Cable and DTH television subscribers will get 100 free-to-air channels at Rs 153 a month under the proposed system. For pay channels, a subscriber needs to pick each of them individually and pay a fixed monthly rate for each.
“The authority hereby advises all broadcasters/DPOs (distribution platform operators)/LCOs (local cable operators) to ensure that any channel that a consumer is watching today is not discontinued on 29.12.2018,” TRAI said in a press release put up on its website on Wednesday afternoon.
DPO refers to multi-system operators and DTH platforms.
The cable industry had time till December to complete the migration process. The extension given by TRAI now gives subscribers a possibly reasonable window to understand the system and make their picks.

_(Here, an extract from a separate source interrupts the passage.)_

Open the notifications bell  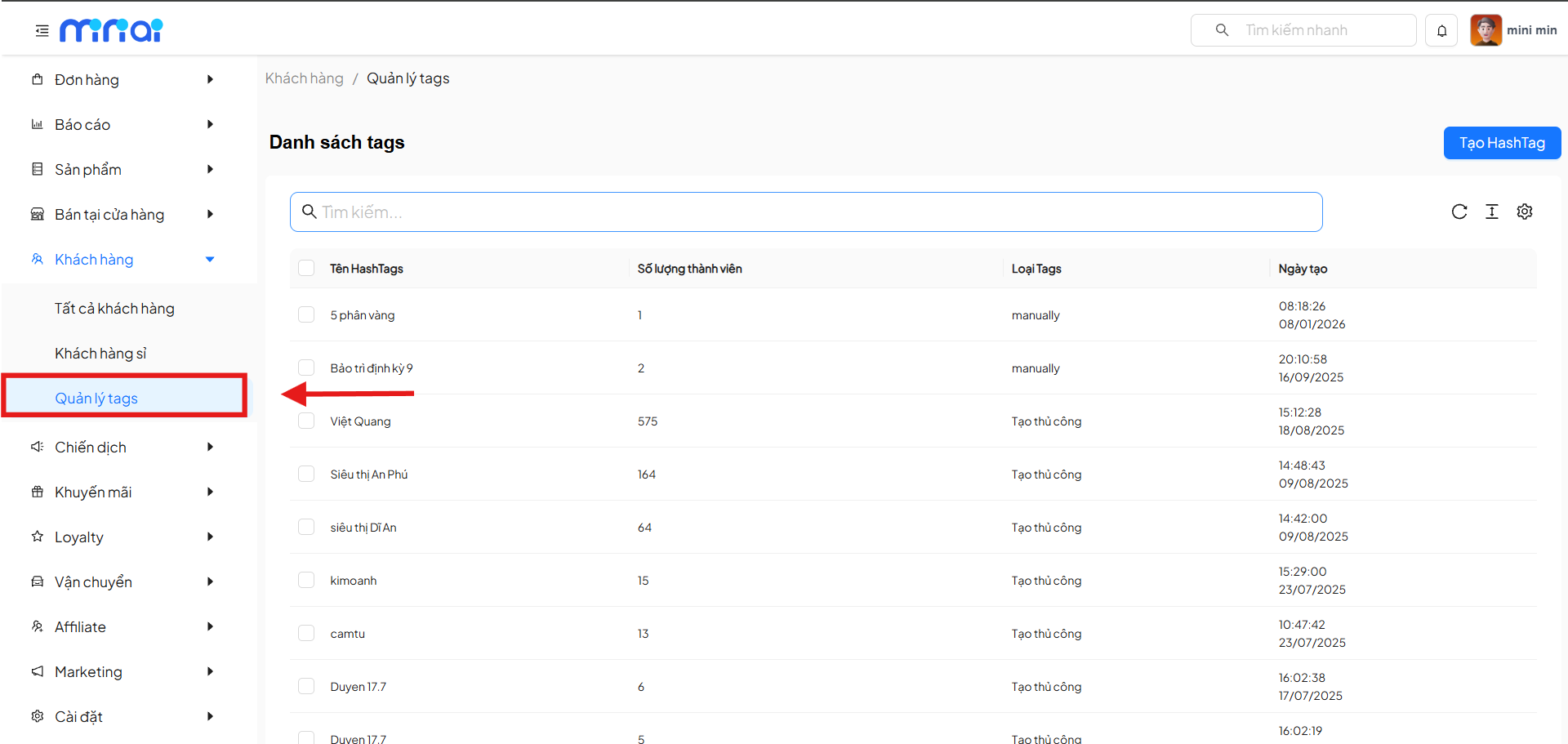click(1441, 31)
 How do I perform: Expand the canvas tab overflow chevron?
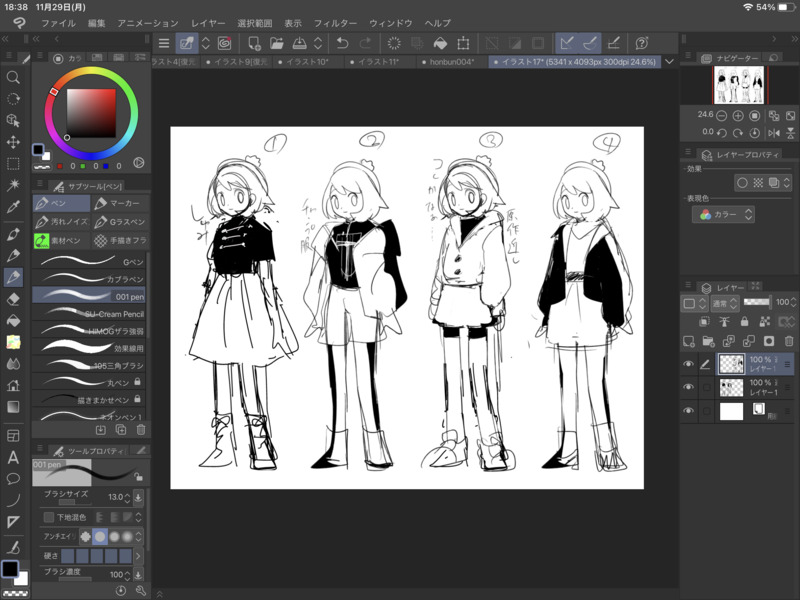click(669, 62)
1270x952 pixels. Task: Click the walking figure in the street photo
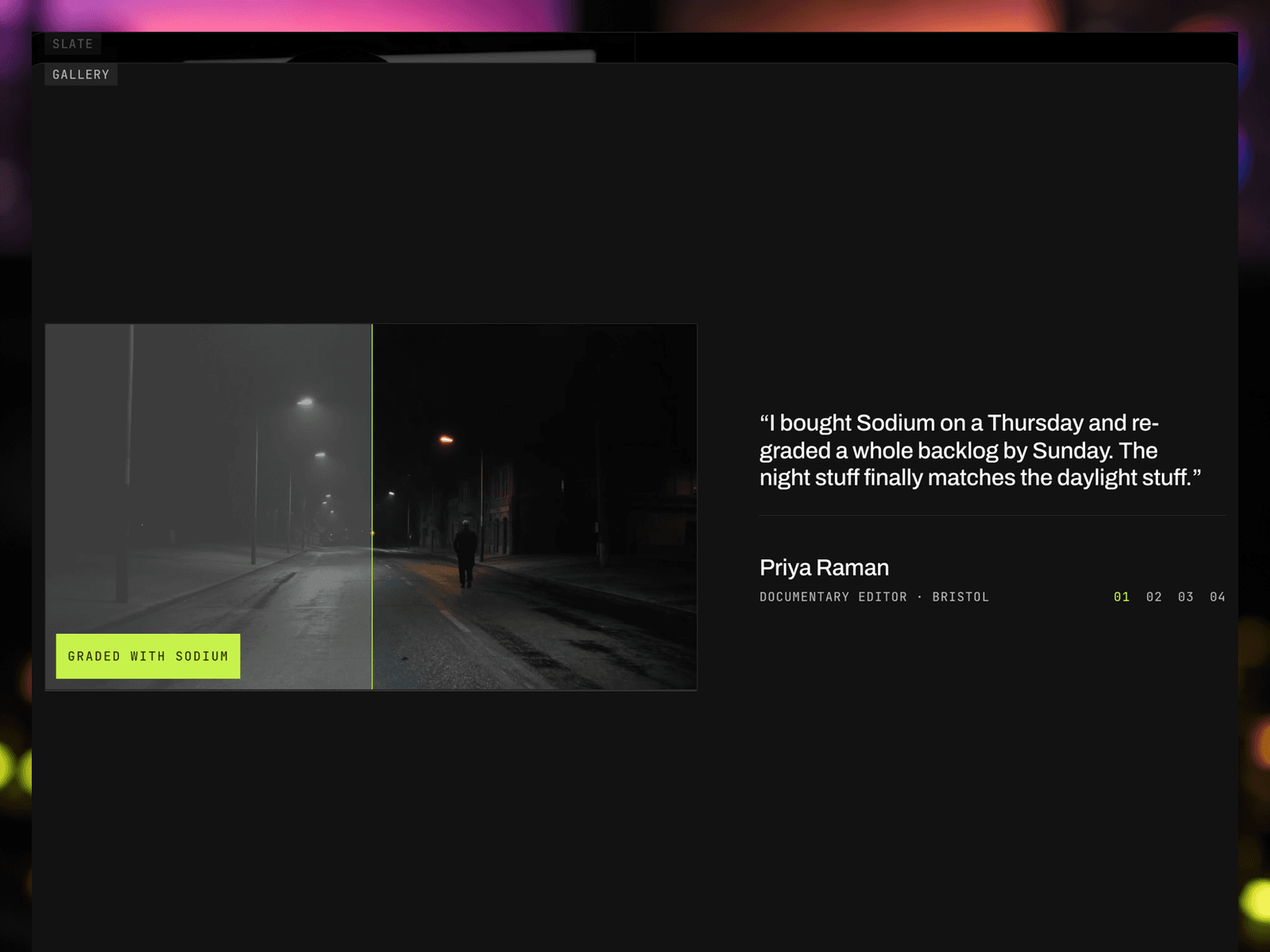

The TRAI release states that subscribers will get “ample opportunity” to make informed choices. It does not mention when the new tariff system will take effect.
The postponement follows the pattern of the transition to digitisation of cable television. On that occasion, the deadline to replace analogue connections with set-top boxes in Calcutta dragged from October 31, 2012, to February 15, 2013.
Some cable operators had started distributing subscription forms this week but the TRAI order might slow down their progress. “Basically, nobody knew what was happening. There is no way even 10 per cent of the total subscribers in Calcutta or anywhere else in India could have been fed into the head-ends of an MSO or DTH platform,” said a cable operator in Kasba.
According to Suresh Sethia, director of SITI Cable, the practical way to implement the new system would be to withdraw pay channels of a particular genre like music, movies, news and general entertainment in a phased manner from week to week. “This will put pressure on subscribers as well as cable operators to complete the processes needed for the transition.”
Mrinal Chatterjee of the MSO Bengal Broadband said the transition would take three months to complete.